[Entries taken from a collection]
Start of Block
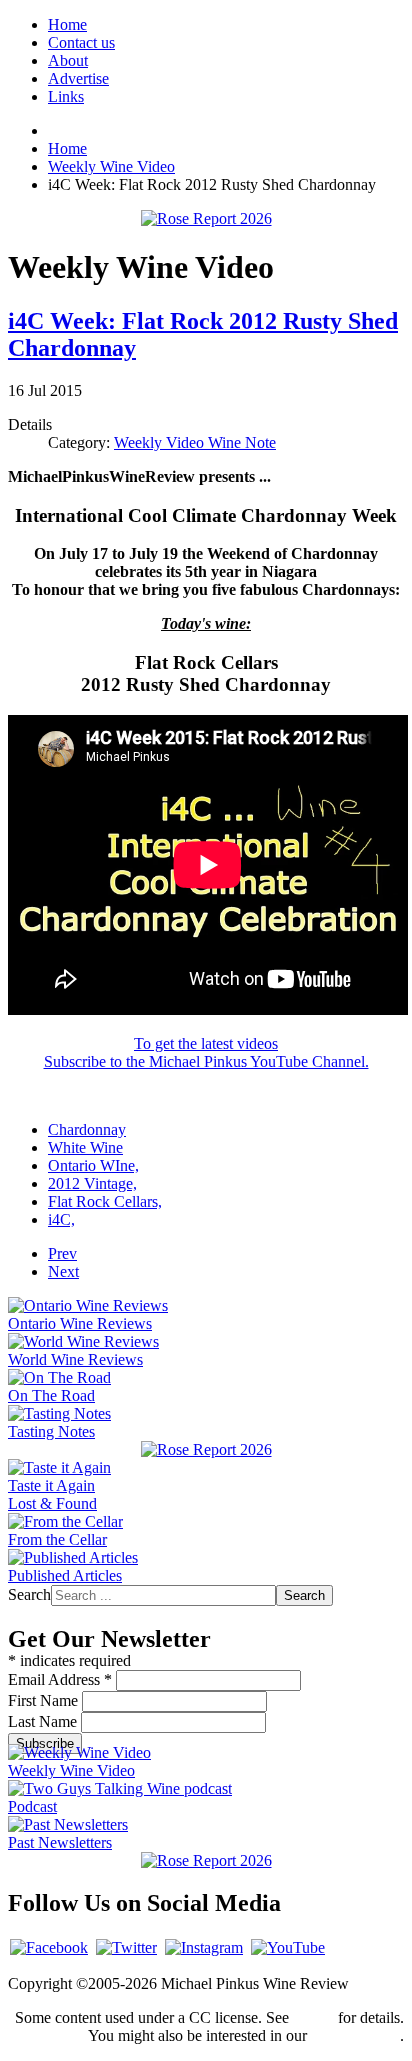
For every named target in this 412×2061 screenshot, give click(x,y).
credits (313, 2017)
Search (29, 1594)
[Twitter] (126, 1947)
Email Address (60, 1679)
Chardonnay (87, 1129)
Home (67, 24)
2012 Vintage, (92, 1183)
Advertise (78, 78)
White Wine (85, 1147)
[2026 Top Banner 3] (206, 218)
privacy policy (355, 2035)
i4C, (61, 1219)
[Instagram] (204, 1947)
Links (66, 96)
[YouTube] (288, 1947)
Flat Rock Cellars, (105, 1201)
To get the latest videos (206, 1043)
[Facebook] (49, 1947)
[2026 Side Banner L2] (206, 1449)
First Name (45, 1700)
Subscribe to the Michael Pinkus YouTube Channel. (206, 1061)
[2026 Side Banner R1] (206, 1860)
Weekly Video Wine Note (195, 442)
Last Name (44, 1721)
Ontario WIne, (93, 1165)
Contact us (81, 42)
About (68, 60)
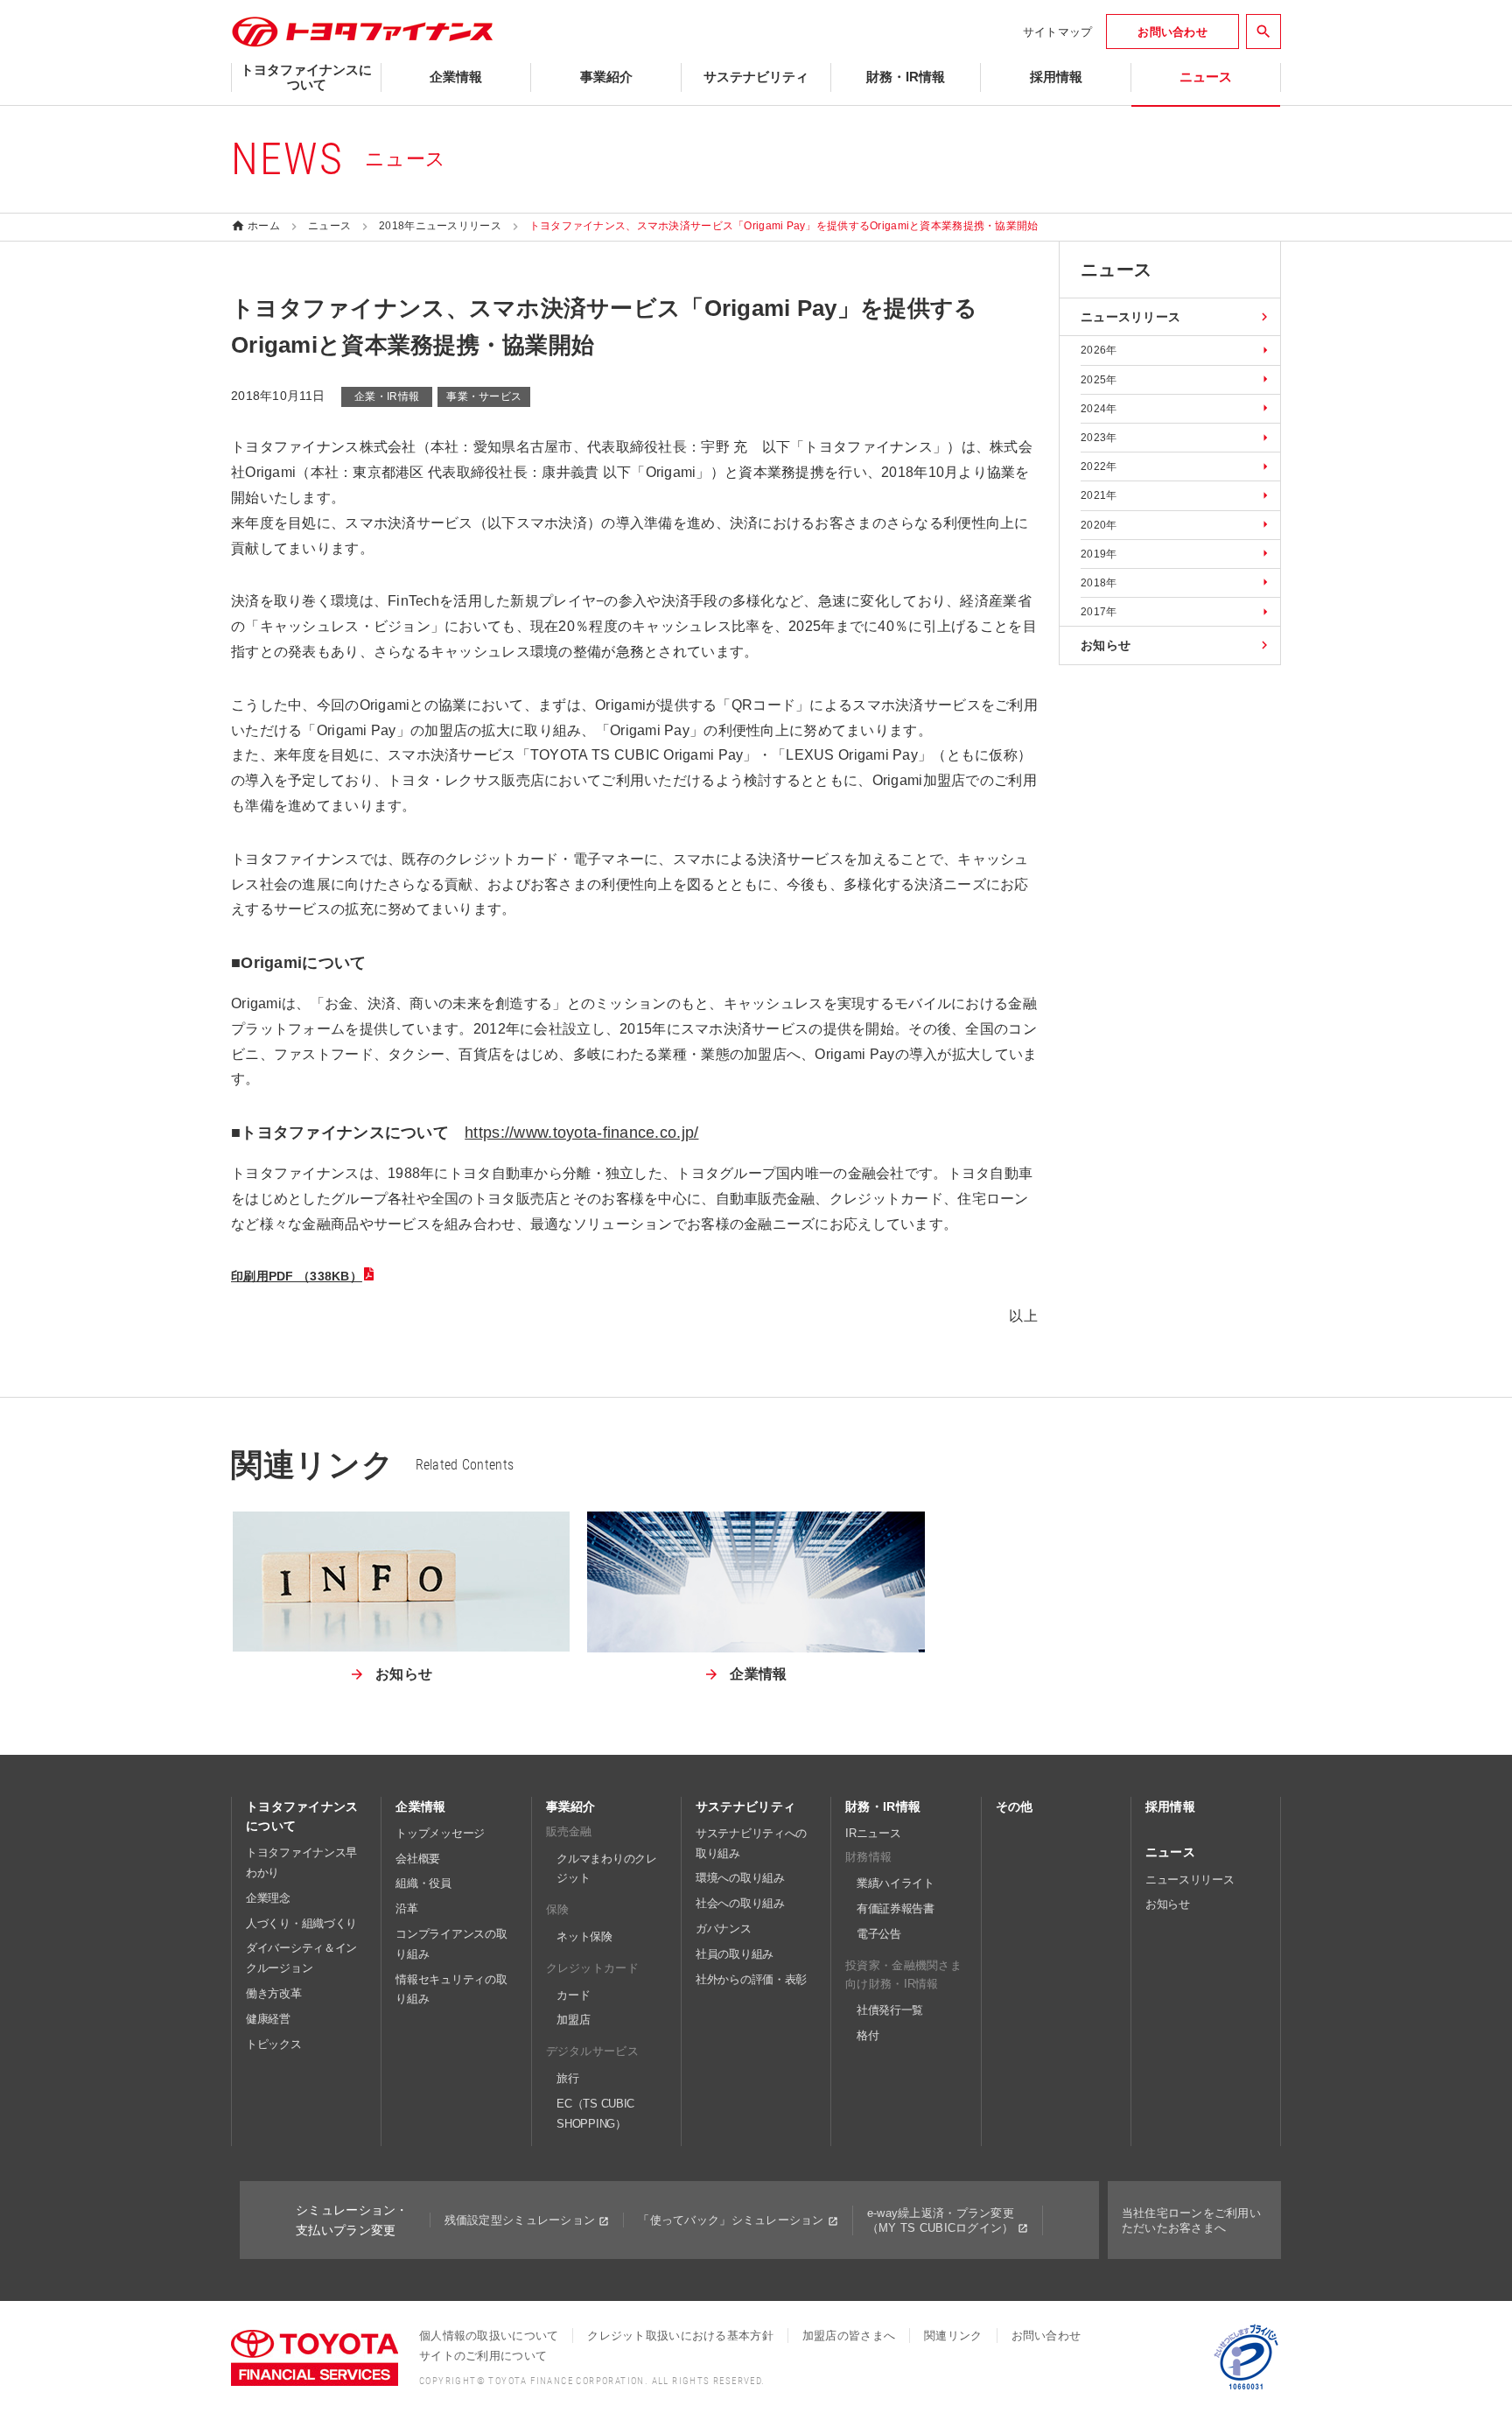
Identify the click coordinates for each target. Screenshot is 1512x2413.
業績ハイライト (895, 1883)
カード (573, 1995)
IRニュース (872, 1833)
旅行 (567, 2078)
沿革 (406, 1908)
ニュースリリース (1190, 1879)
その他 (1014, 1806)
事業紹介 (571, 1806)
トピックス (274, 2044)
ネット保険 (584, 1936)
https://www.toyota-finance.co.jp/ (581, 1132)
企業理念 (268, 1897)
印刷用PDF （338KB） (296, 1276)
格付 (867, 2035)
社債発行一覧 (890, 2010)
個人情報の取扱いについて (488, 2335)
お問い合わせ (1047, 2335)
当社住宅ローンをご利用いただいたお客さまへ (1191, 2220)
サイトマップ (1058, 32)
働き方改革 (274, 1993)
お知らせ (1167, 1904)
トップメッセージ (440, 1833)
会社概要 (418, 1858)
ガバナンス (724, 1928)
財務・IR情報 (882, 1806)
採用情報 (1170, 1806)
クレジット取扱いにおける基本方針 (680, 2335)
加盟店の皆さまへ (848, 2335)
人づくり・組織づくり (301, 1923)
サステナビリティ (745, 1806)
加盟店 (573, 2019)
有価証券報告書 (895, 1908)
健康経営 (268, 2018)
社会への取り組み (740, 1903)
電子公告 (879, 1933)
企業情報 (420, 1806)
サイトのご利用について (483, 2355)
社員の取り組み (735, 1954)
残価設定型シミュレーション (520, 2220)
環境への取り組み (740, 1877)
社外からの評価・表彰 (751, 1979)
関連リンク (953, 2335)
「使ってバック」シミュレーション (730, 2220)
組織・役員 (424, 1883)
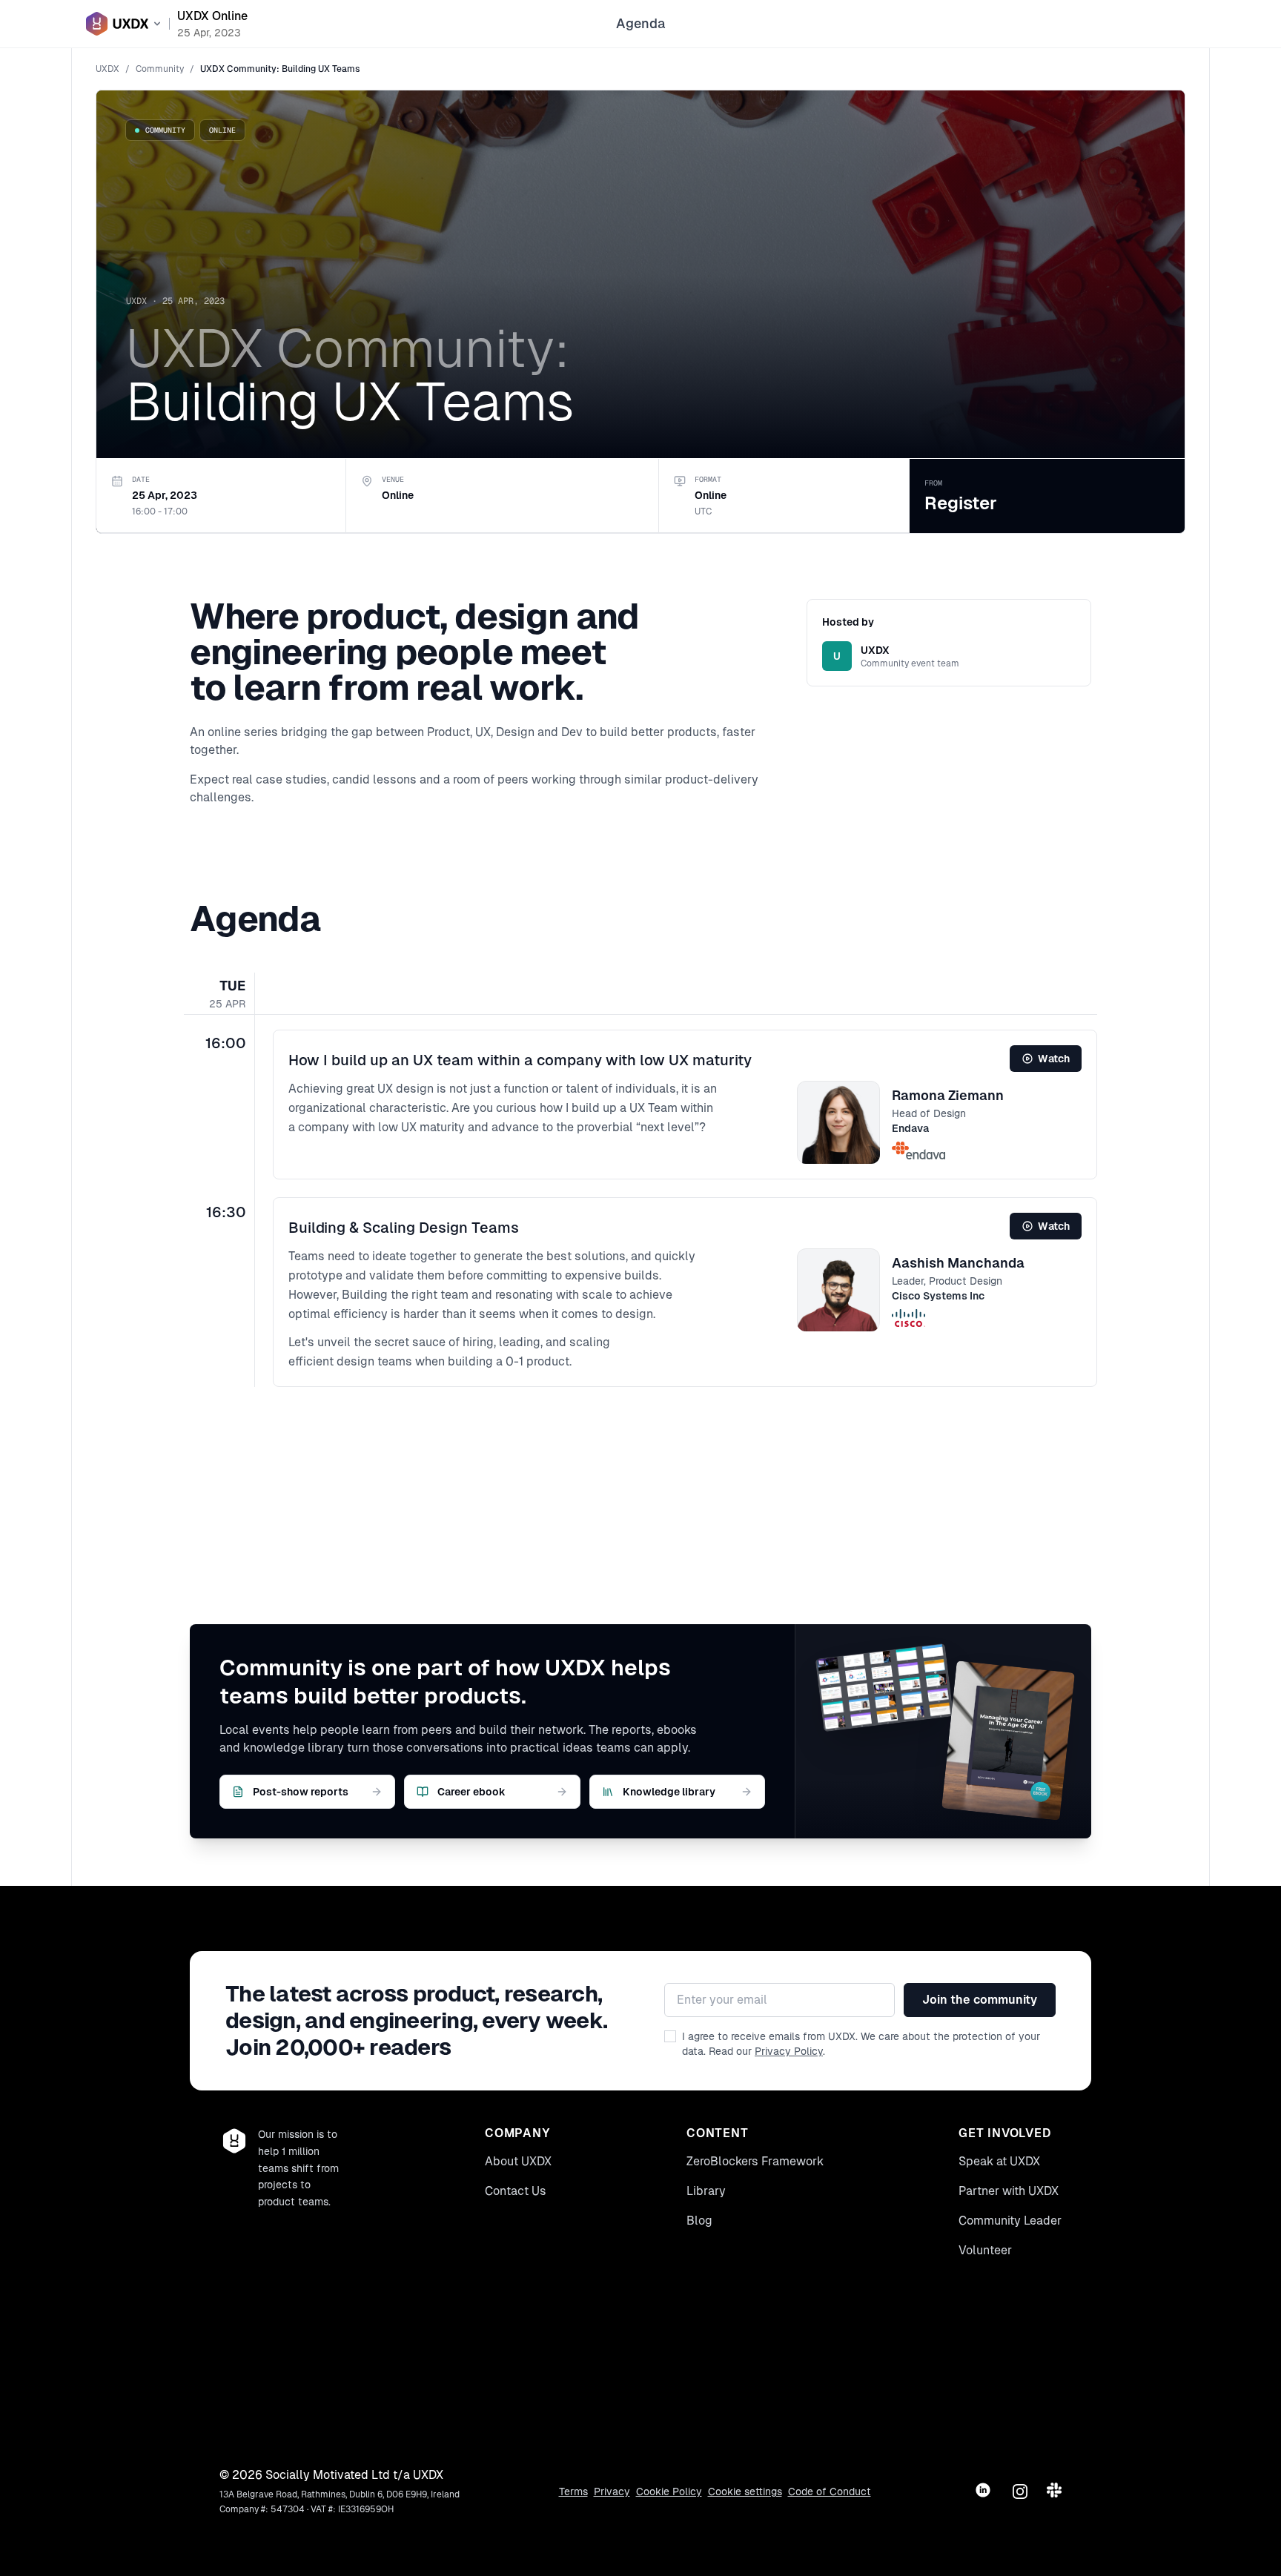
End of Block
◆ WORK TASK: Lines that contain the word "click": how many are there in the data? Give the number and nothing else.

◆ ANSWER FOR THIS EXERCISE: 2